Detail of the cover for one of the editions of Ada.
I haven't read any Nabokov in awhile, so I am treating myself this holiday season to reading Ada. I have a list of favorite authors in my head, and from time to time I read another book by one of my favorites.
Eric Wagner has told me the footnotes in Pale Fire provided some of the inspiration for the footnotes in The Widow's Son. Wagner does not remember RAW discussing any of Nabokov's other work; if anyone has any information, please chip in.
I started reading Nabokov in high school, when I was actually assigned Despair in my creative writing class, and loved it. The other Nabokov books I've read are Pale Fire (my favorite so far, and I've read it more than once); Lolita; King, Queen, Knave; Glory; Laughter in the Dark and The Real Life of Sebastian Knight. Obviously, I have quite a few other books left to read.
Ada Online has very detailed annotations of Ada (Nabokov's longest novel) by Brian Boyd, his chief biographer. I am doing my best to ignore the site while I actually read the book. But I wanted to share that April 23 is one of the motifs in the book, and Boyd says that the date is Nabokov's birthday. Click "Motifs" at the site and scroll down to "April 23."
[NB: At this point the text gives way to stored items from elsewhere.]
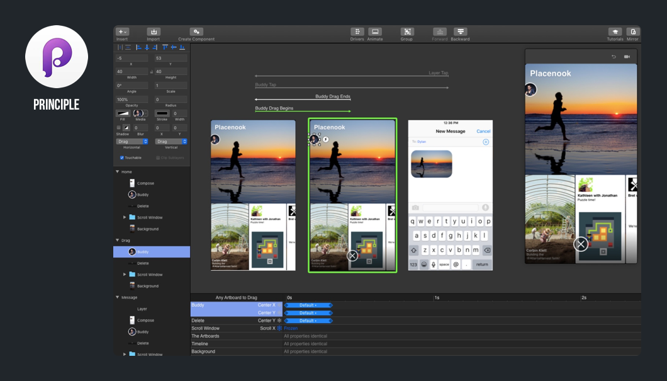Viewport: 667px width, 381px height.
Task: Toggle the Touchable checkbox
Action: 122,158
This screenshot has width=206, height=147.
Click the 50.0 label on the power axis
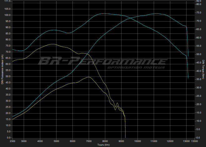[x=7, y=76]
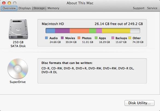Click the pink Backups legend swatch
This screenshot has height=111, width=160.
click(x=113, y=38)
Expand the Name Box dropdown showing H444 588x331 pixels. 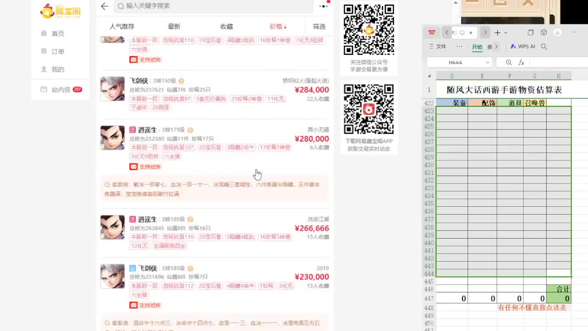tap(488, 62)

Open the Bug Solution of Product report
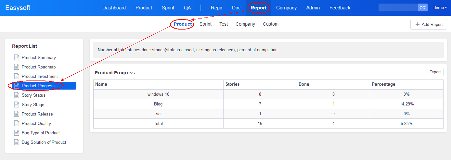(x=44, y=142)
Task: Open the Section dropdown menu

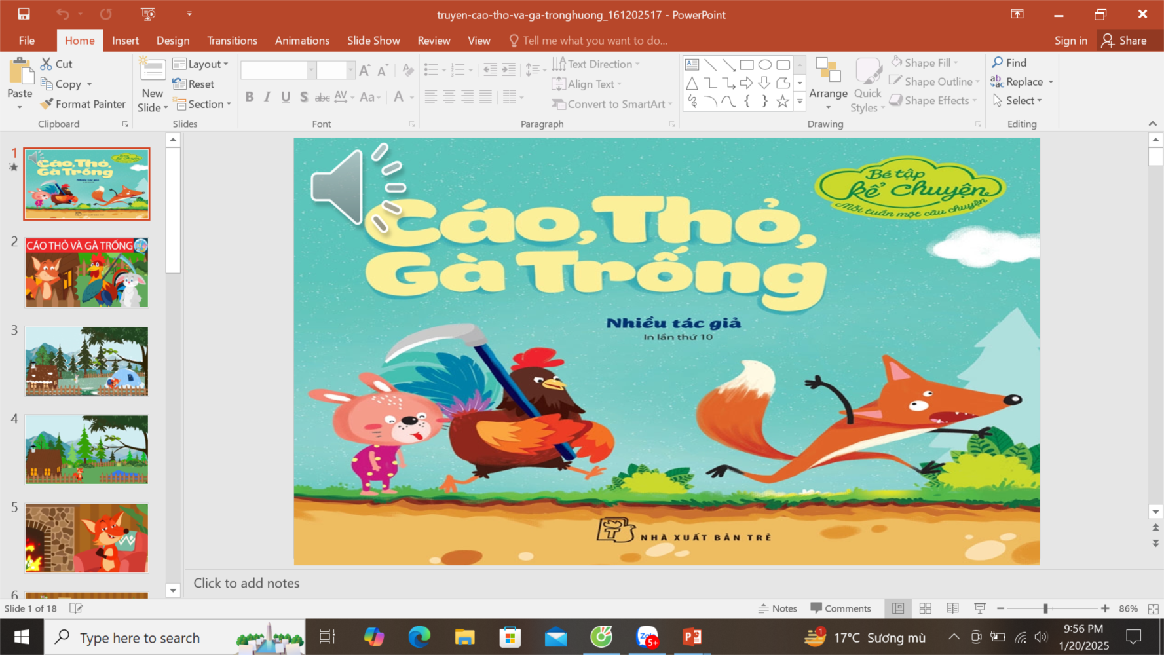Action: 203,104
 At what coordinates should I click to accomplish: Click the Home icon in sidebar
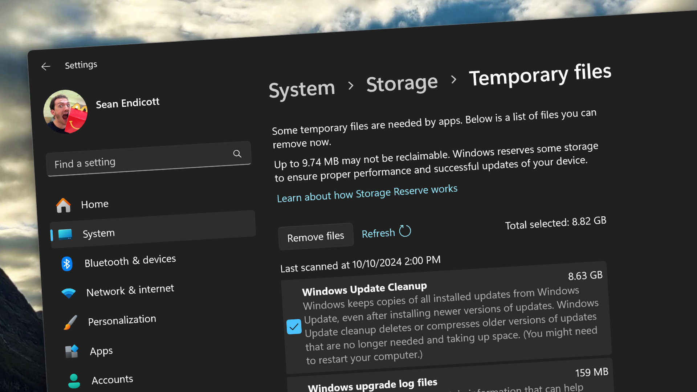tap(64, 203)
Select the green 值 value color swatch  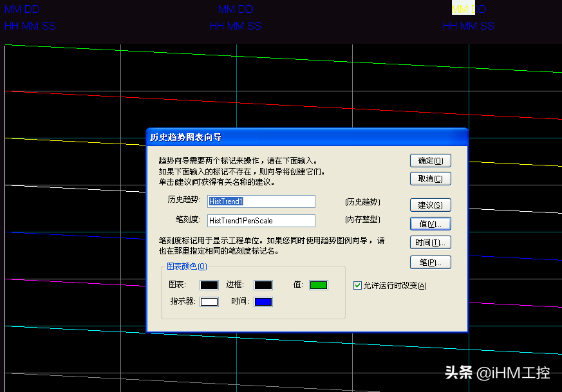pyautogui.click(x=319, y=285)
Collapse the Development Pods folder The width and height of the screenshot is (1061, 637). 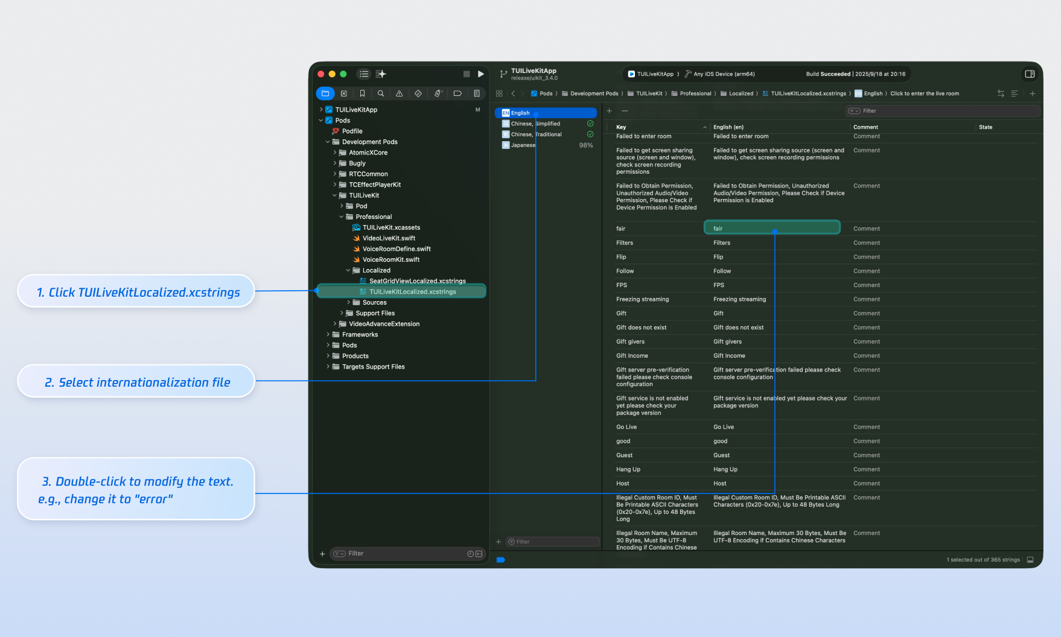328,142
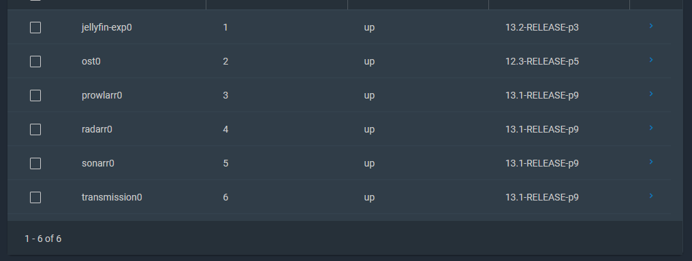Click the jellyfin-exp0 jail name

point(107,28)
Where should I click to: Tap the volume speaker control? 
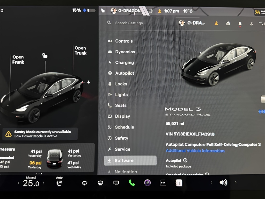[223, 183]
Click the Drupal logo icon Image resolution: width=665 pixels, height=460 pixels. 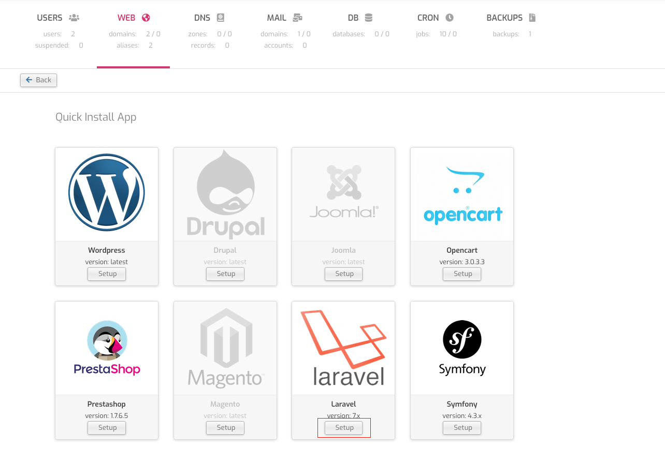pyautogui.click(x=225, y=194)
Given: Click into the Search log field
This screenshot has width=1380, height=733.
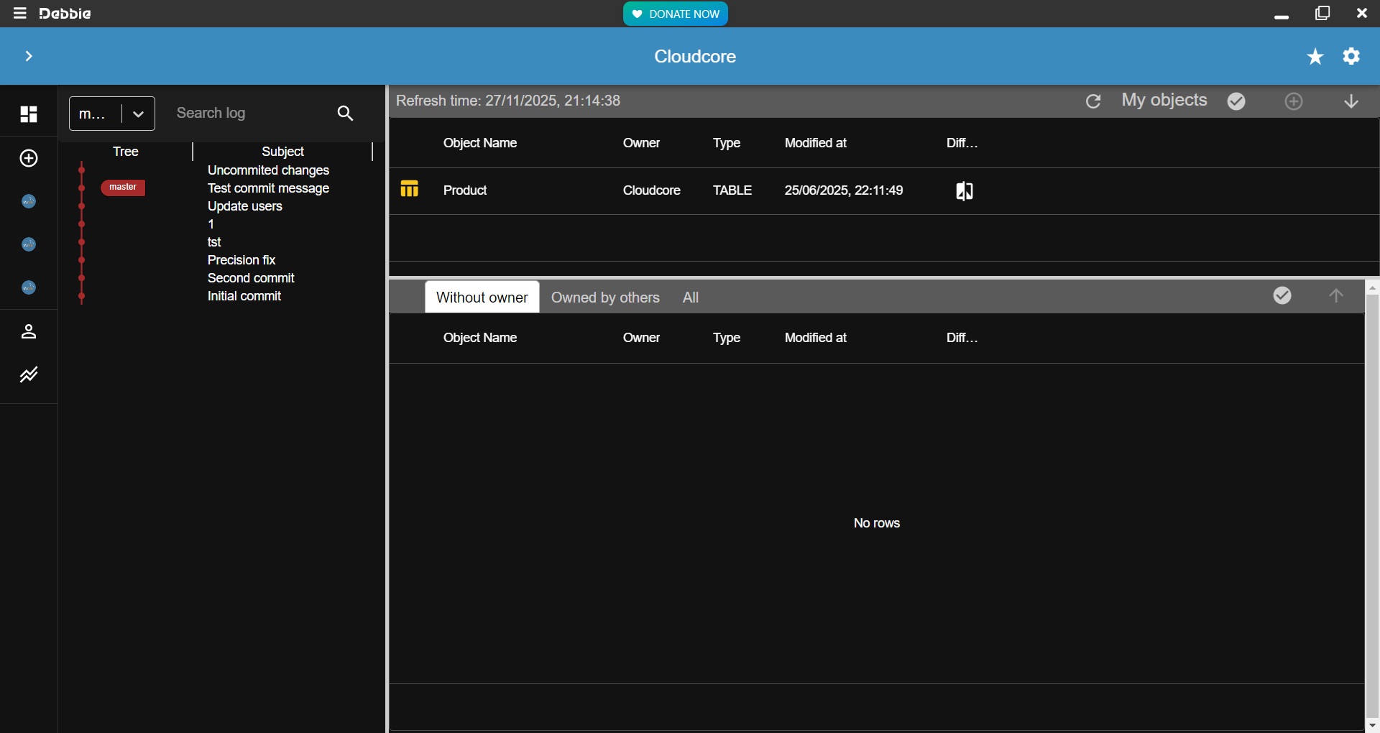Looking at the screenshot, I should [244, 114].
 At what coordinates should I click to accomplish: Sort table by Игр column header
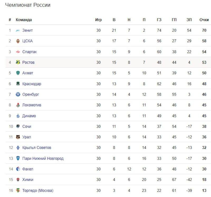(x=98, y=20)
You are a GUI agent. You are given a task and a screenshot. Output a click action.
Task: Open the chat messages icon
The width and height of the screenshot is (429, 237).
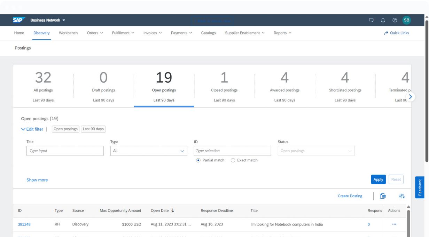372,20
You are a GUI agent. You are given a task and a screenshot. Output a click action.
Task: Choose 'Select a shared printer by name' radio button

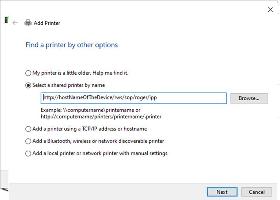point(28,85)
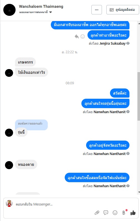Open saved replies speech bubble icon
The width and height of the screenshot is (140, 221).
click(x=106, y=213)
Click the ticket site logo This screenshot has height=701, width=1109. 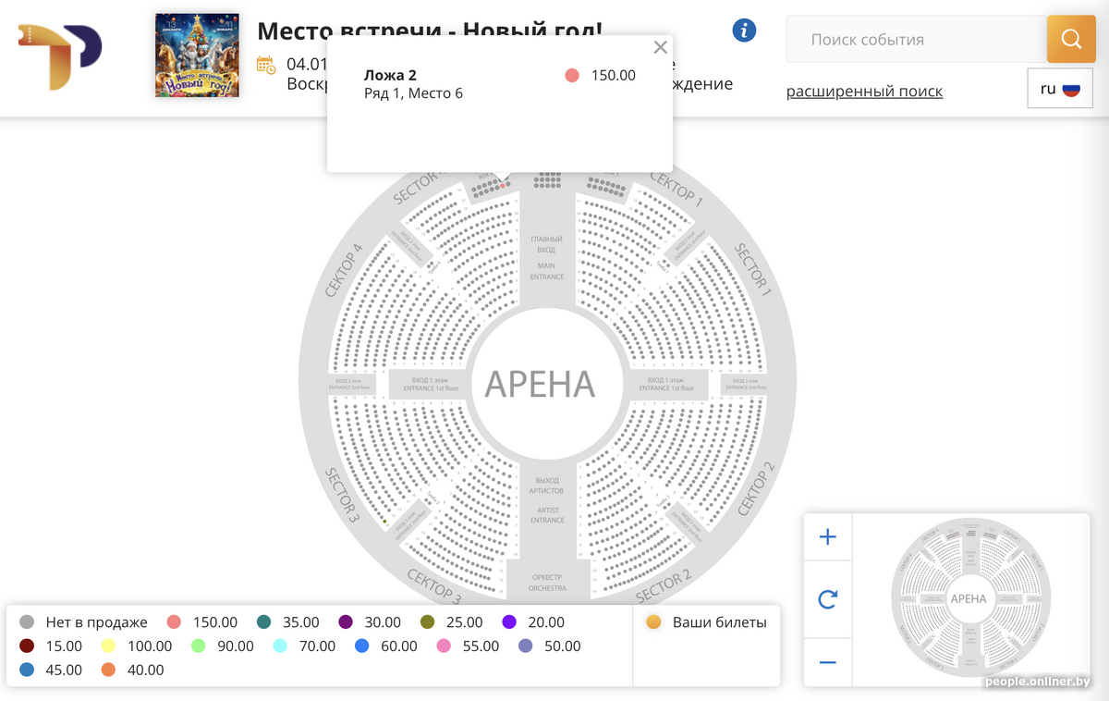tap(60, 56)
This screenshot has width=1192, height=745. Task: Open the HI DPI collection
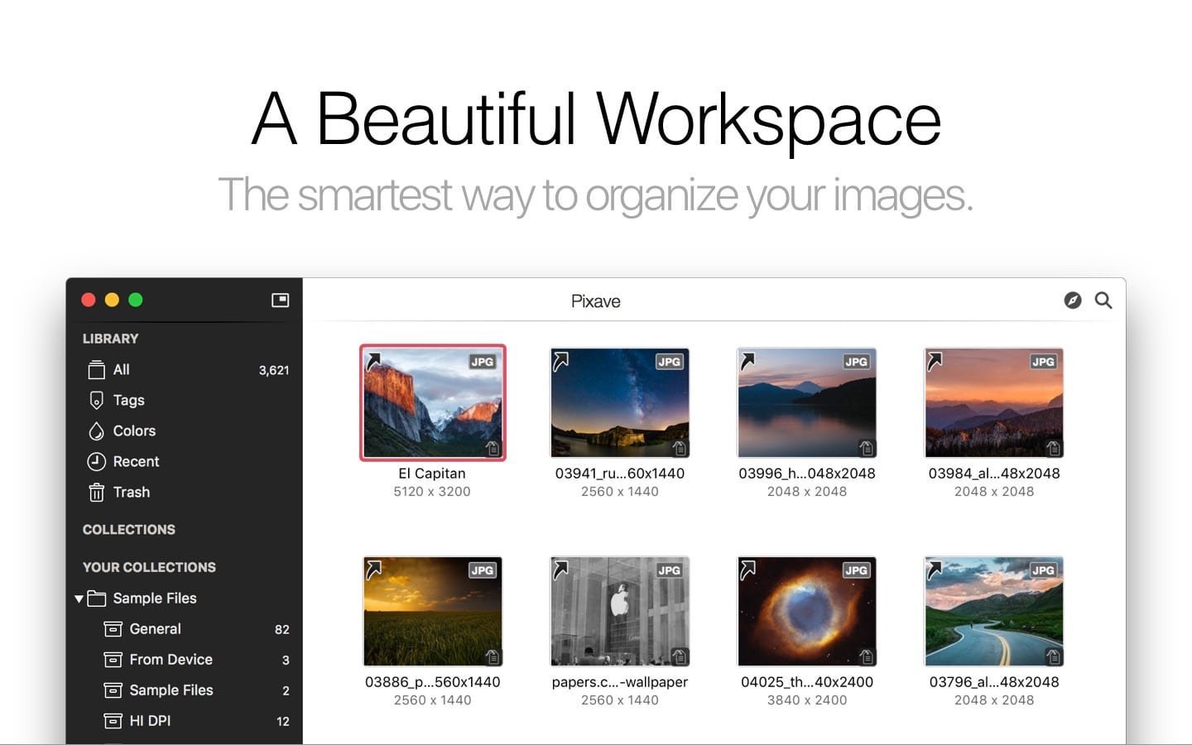click(x=150, y=721)
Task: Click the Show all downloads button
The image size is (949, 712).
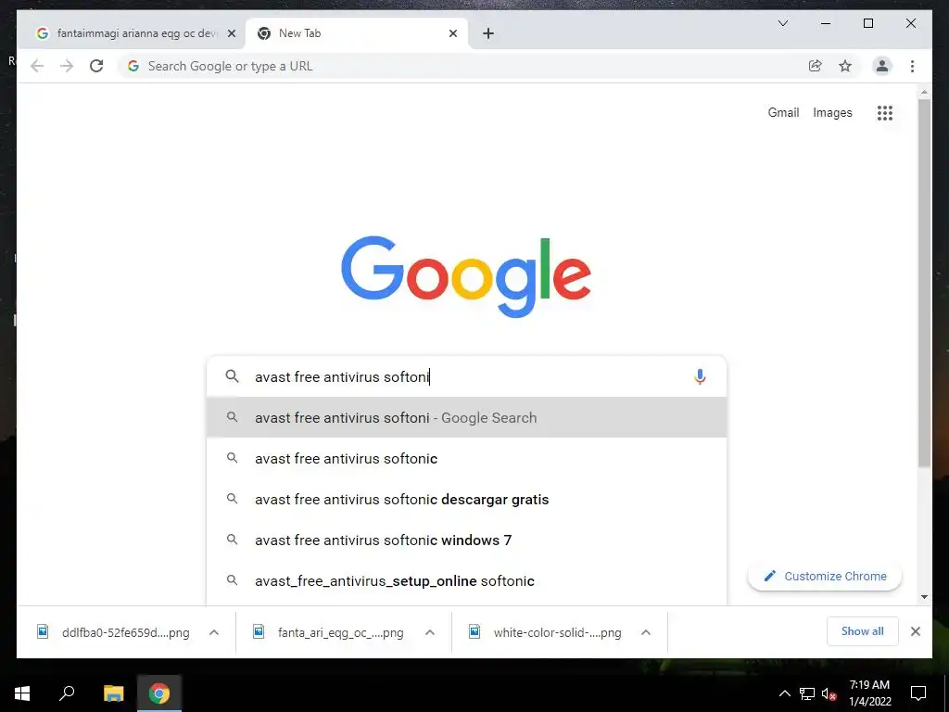Action: 863,631
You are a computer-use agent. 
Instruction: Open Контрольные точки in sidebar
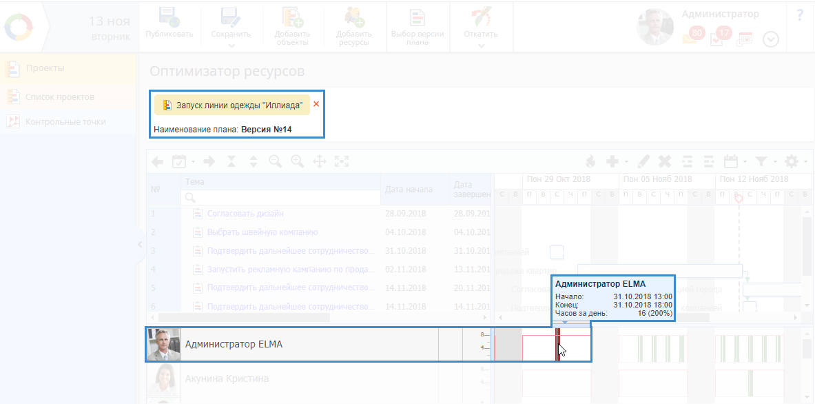click(65, 121)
Synchronicity of the day: Eric, an English teacher in California, subscribes by email to a "Word of the Day." Minutes after I first posted this, he forwarded today's "Word," which is "cordate," with the subject line, "Check out the first citation." I looked, and the first citation is the obit for Vladimir Nabokov published in the New York Times: "He also wrote at 15, his first poem after seeing a raindrop cause a cordate leaf to flutter." (Cordate means heart shaped, as with a shell, or a leaf.)